> **Istruzioni di svolgimento**:
a – Secondo il testo sulla storia di Aliano, a quale anno risalgono i primi testi che citano ufficialmente il borgo?
b – Nei record, riscrivi le righe che vanno da quella con "The image size is (1456, 819). Describe" fino a quella con "at that location." inclusa, sostituendo "screenshot" con "picture" e lasciando invariato tutto il resto. Non riportare le immagini.

Storia e curiosità di Aliano
Storia e curiosità di Aliano
Il nome del borgo deriva dal latino Praedium Allianum, cioè podere di Allius, gentilizio romano. Data la vicinanza ai fiumi Agri e Sinni, sin dall’antichità fu centro importante di scambi tra la civiltà greca, etrusca ed enotria, come testimoniato dalla scoperta di una necropoli risalente ad un periodo compreso tra il VIII ed il VII secolo a.C., contenente più di mille tombe e numerosi reperti. Tali reperti sono ora custoditi nel Museo della Siritide di Policoro. Altre fonti parlano di un borgo di pastori esistente e già sviluppato ai tempi di Pirro, nel 280 a.C.
Tuttavia i primi testi in cui viene ufficialmente citato Aliano sono datati al 1060, anno in cui risale una bolla papale che attribuiva al vescovo di Tricarico l’amministrazione del borgo. Nell’VIII secolo le diverse grotte scavate nelle rocce sedimentarie di origine alluvionale ubicate nella zona di fosso San Lorenzo, già abitate in età preistorica, ospitarono numerosi monaci basiliani sfuggiti alle persecuzioni iconoclaste in Oriente. In epoca medioevale Aliano fu feudo di diverse famiglie, tra cui i Sanseverino, i Carafa ed i Colonna. Questi ultimi ebbero il titolo di principi di Aliano, di cui rimasero signori fino alle leggi eversive della feudalità.
Nel 1660 subentrò Ramiro de Gusman, duca di Medina Las Torres, viceré di Napoli che sposò Anna Carafa. Il periodo passato sotto i Gusman fu triste per Aliano e i sudditi dovettero pagare tante nuove tasse
Nel 1708, Aliano passò nelle mani di Ferdinando Colonna.

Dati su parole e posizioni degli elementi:

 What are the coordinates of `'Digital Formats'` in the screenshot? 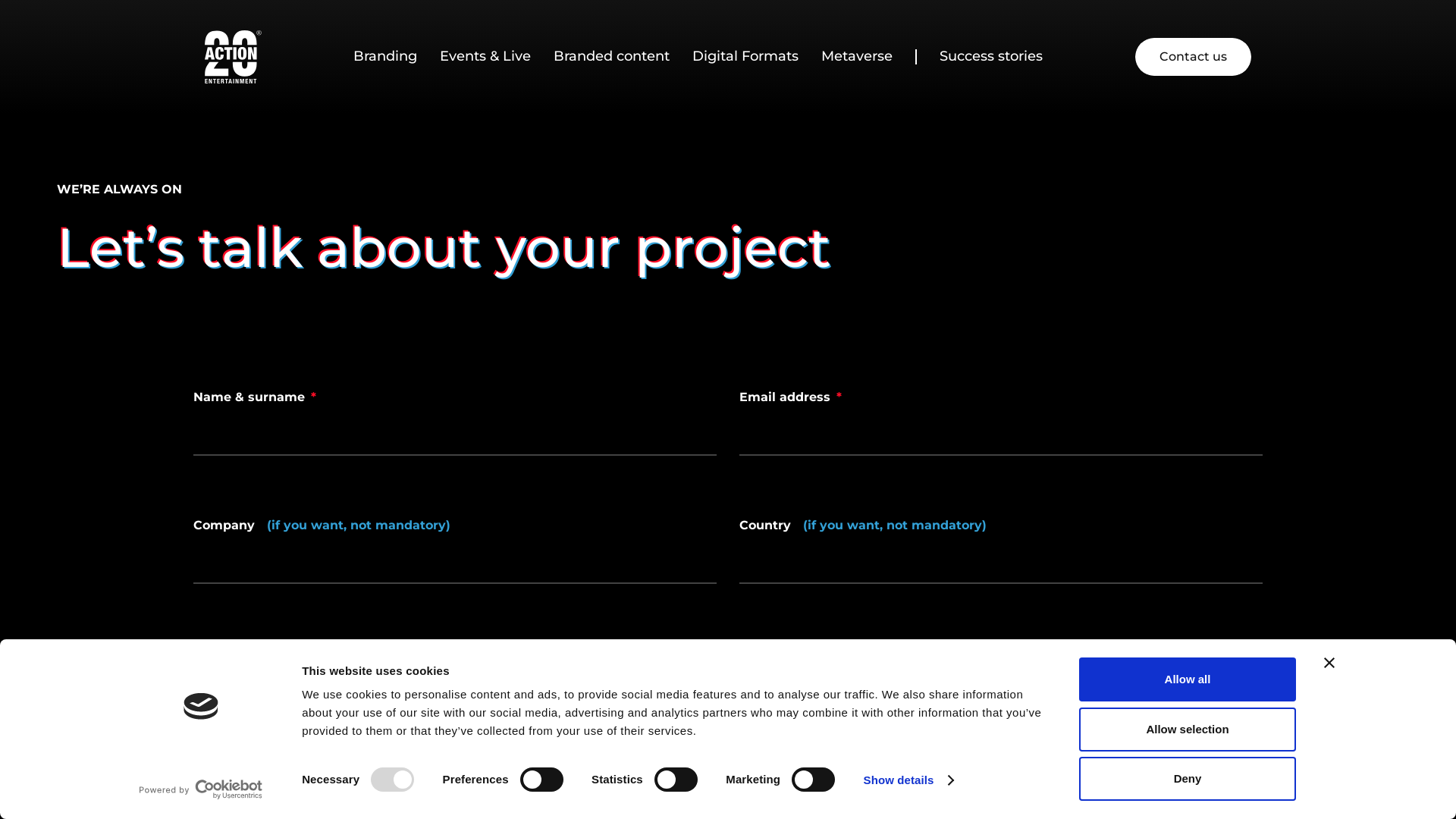 It's located at (745, 55).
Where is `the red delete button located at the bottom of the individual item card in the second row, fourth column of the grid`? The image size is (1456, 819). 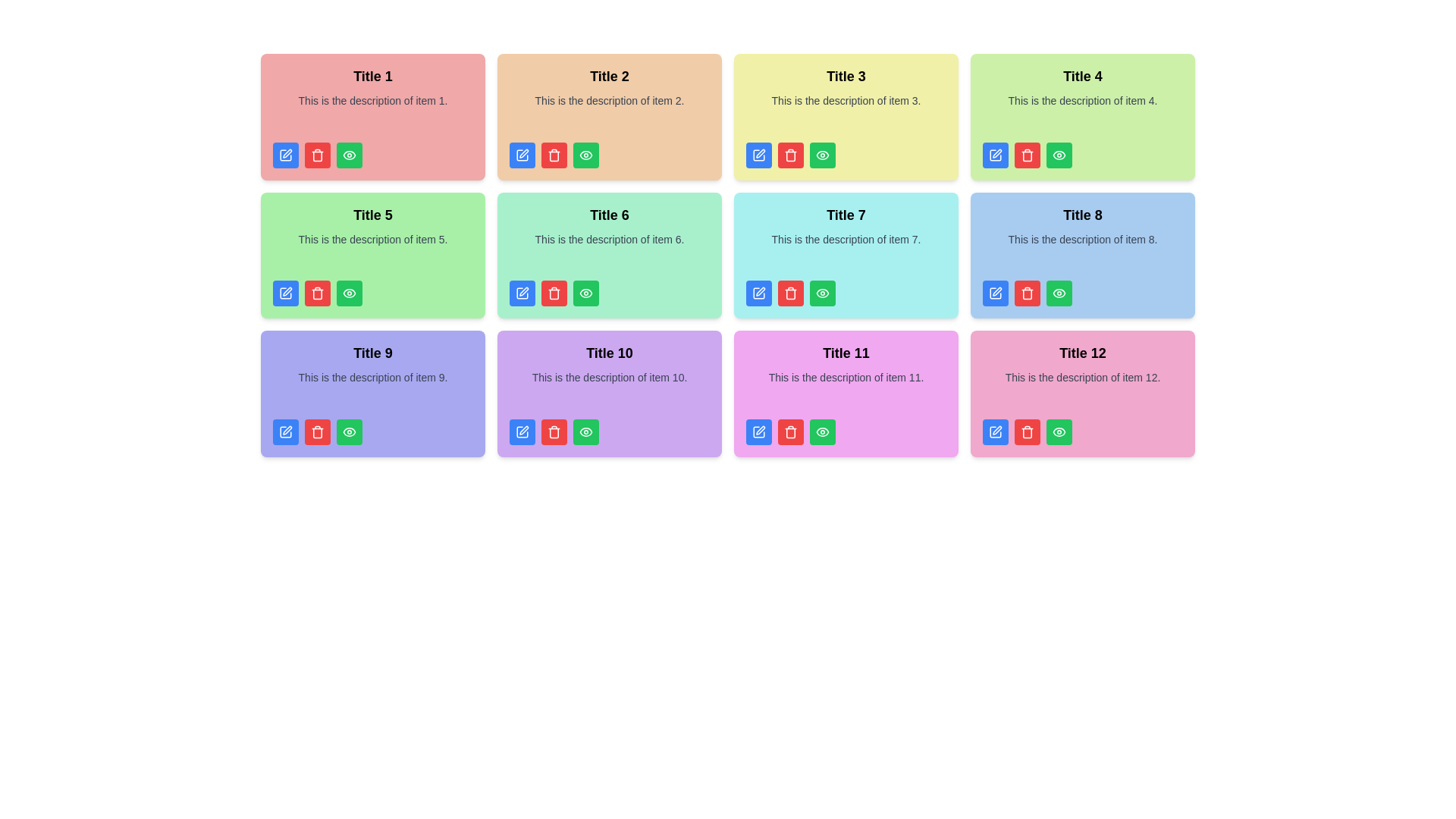
the red delete button located at the bottom of the individual item card in the second row, fourth column of the grid is located at coordinates (1082, 253).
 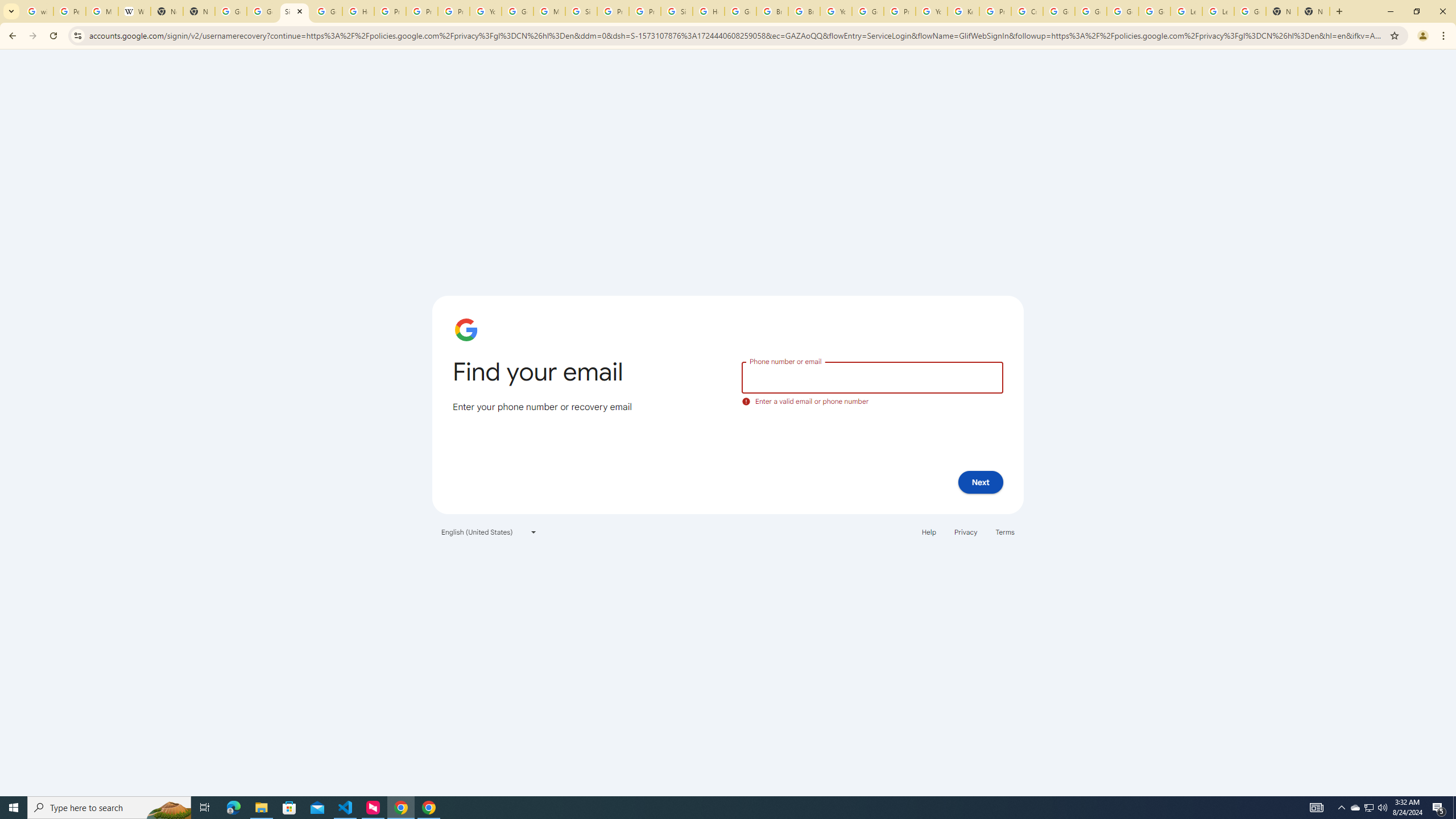 What do you see at coordinates (1059, 11) in the screenshot?
I see `'Google Account Help'` at bounding box center [1059, 11].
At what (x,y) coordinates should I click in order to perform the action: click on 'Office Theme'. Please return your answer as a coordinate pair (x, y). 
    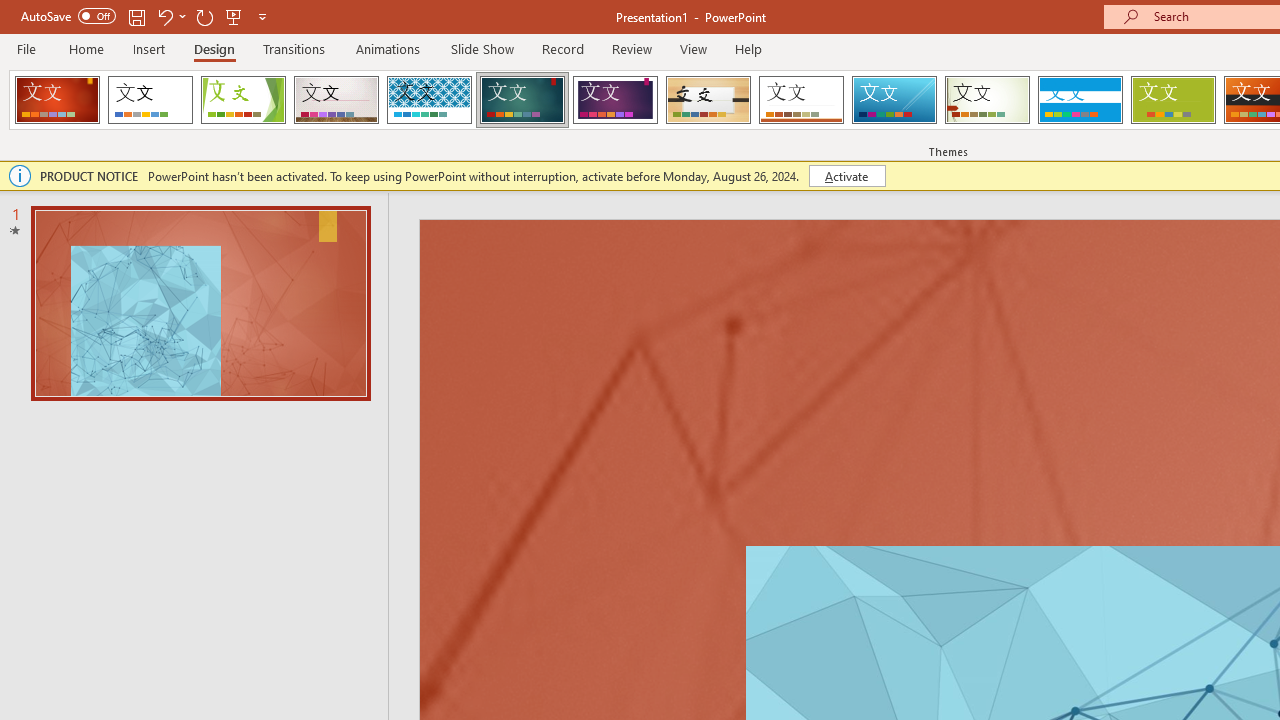
    Looking at the image, I should click on (149, 100).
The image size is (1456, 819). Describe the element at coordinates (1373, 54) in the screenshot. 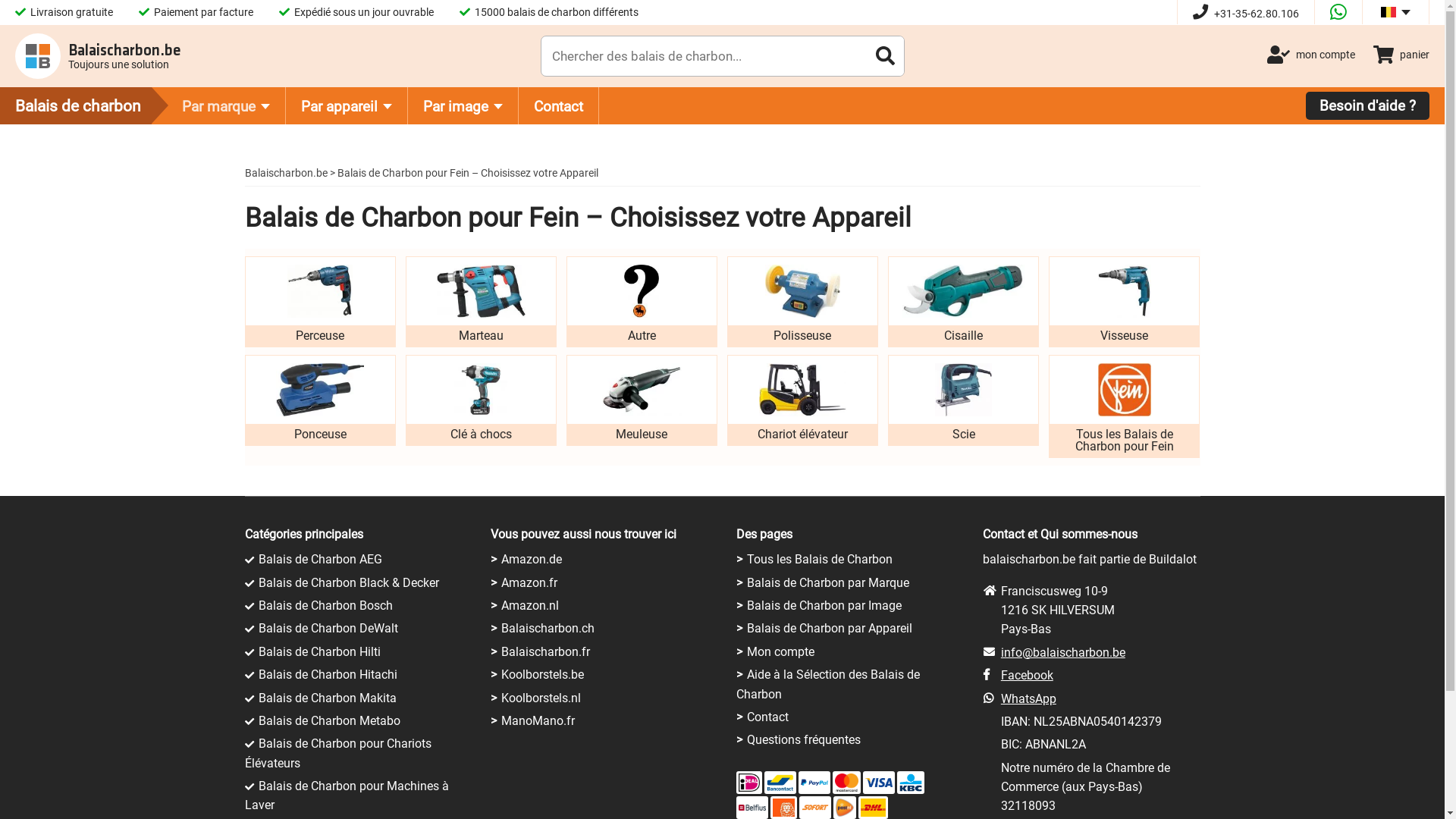

I see `'panier'` at that location.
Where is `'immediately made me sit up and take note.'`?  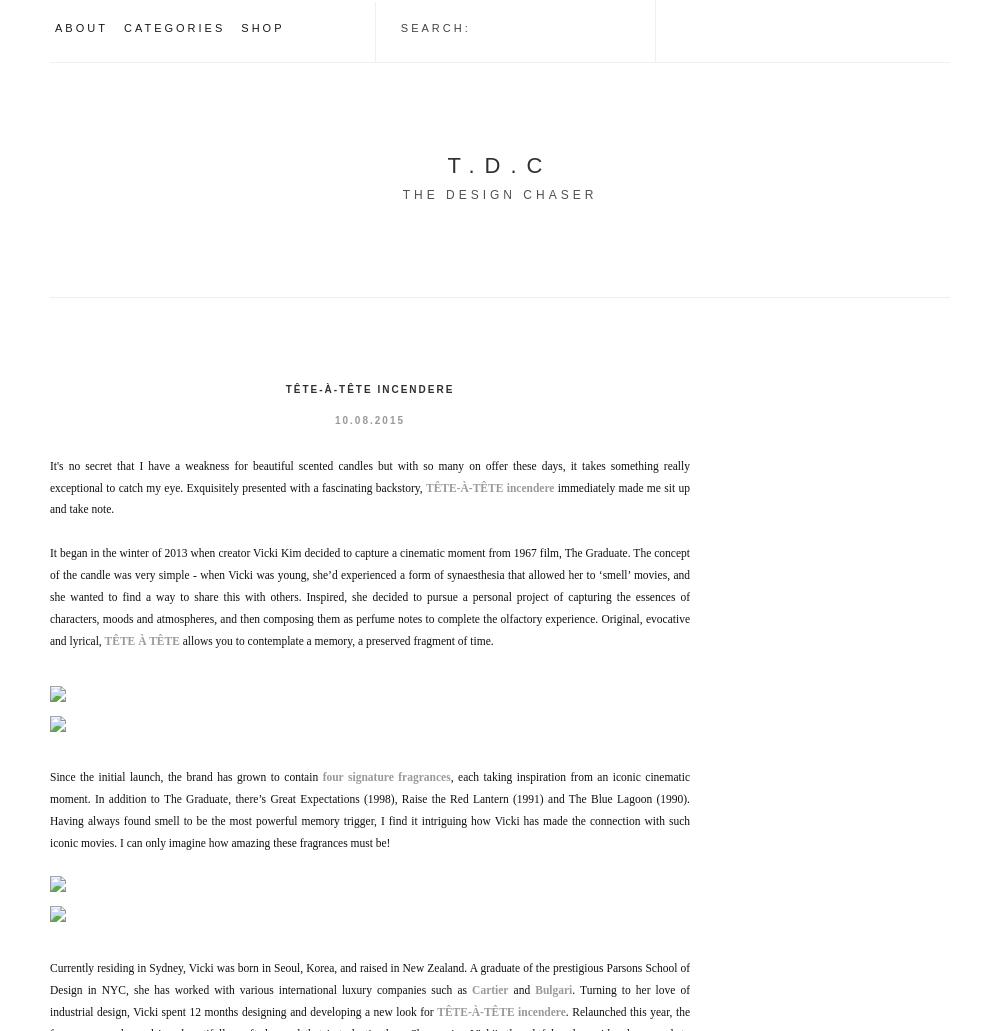 'immediately made me sit up and take note.' is located at coordinates (50, 497).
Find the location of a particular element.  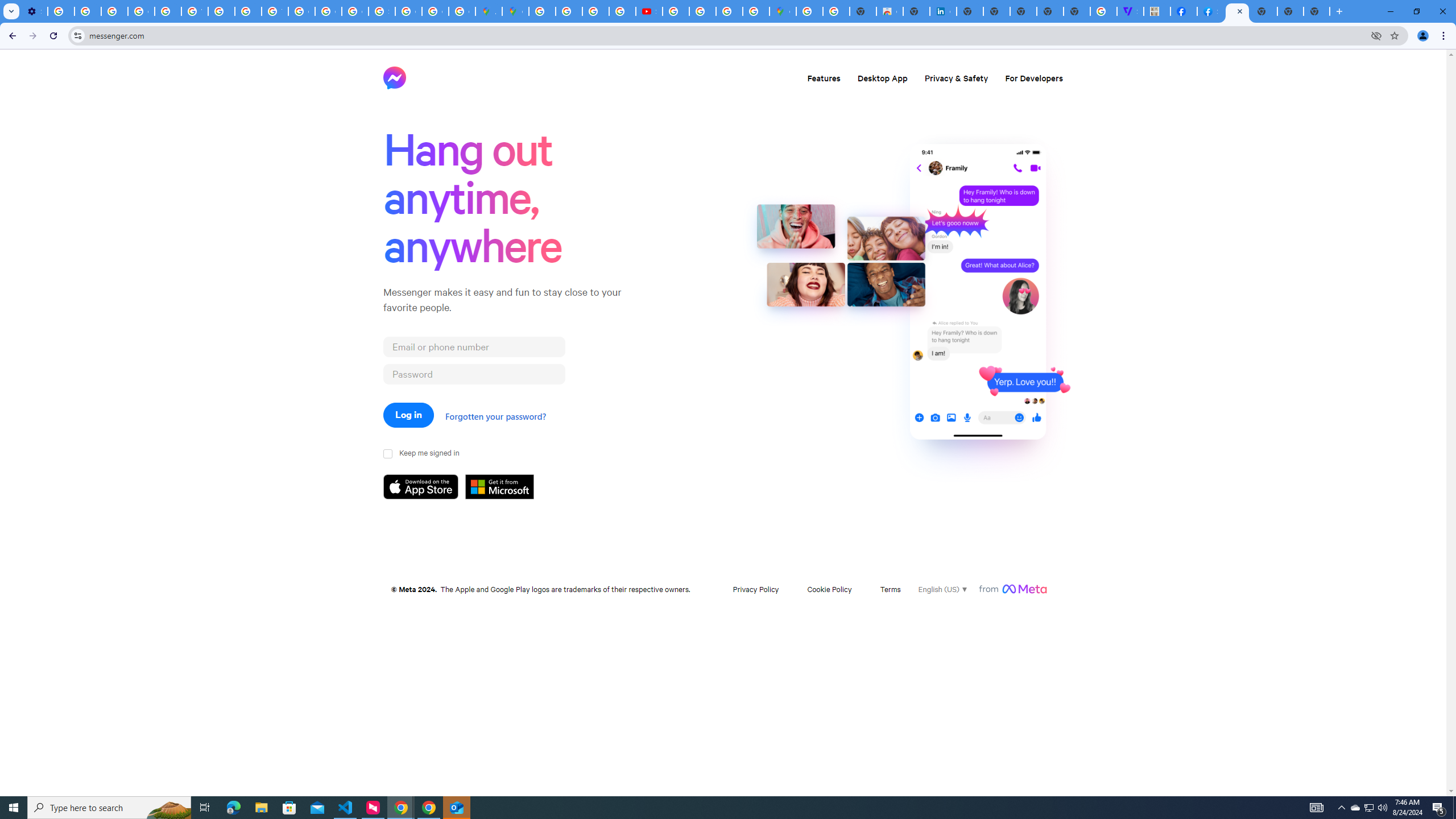

'Sign Up for Facebook' is located at coordinates (1210, 11).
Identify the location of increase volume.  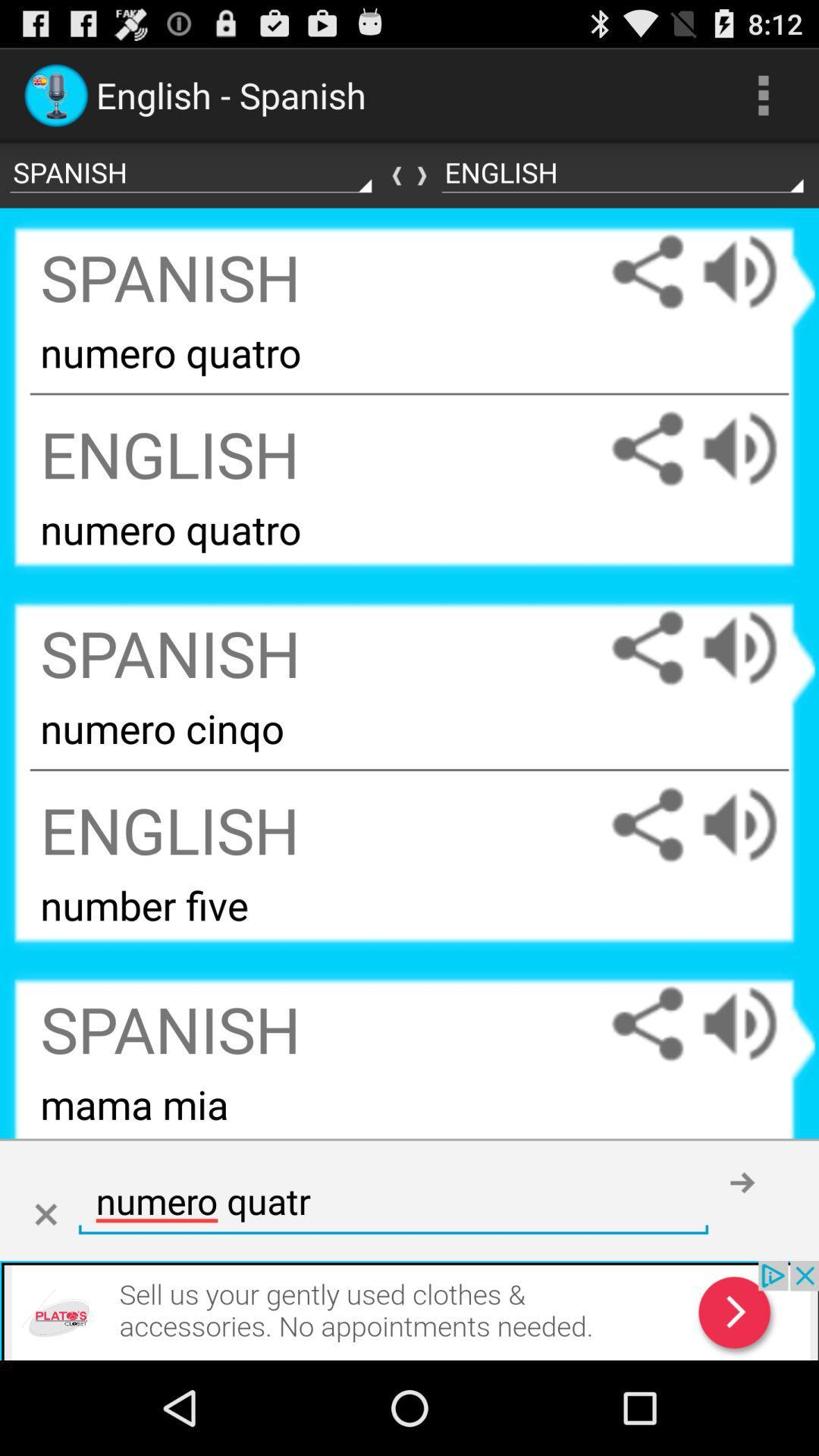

> **Risultati delle attività**:
a – Al 1060.

b –
The image size is (1456, 819). Describe the element at coordinates (1373, 54) in the picture. 

I see `'panier'` at that location.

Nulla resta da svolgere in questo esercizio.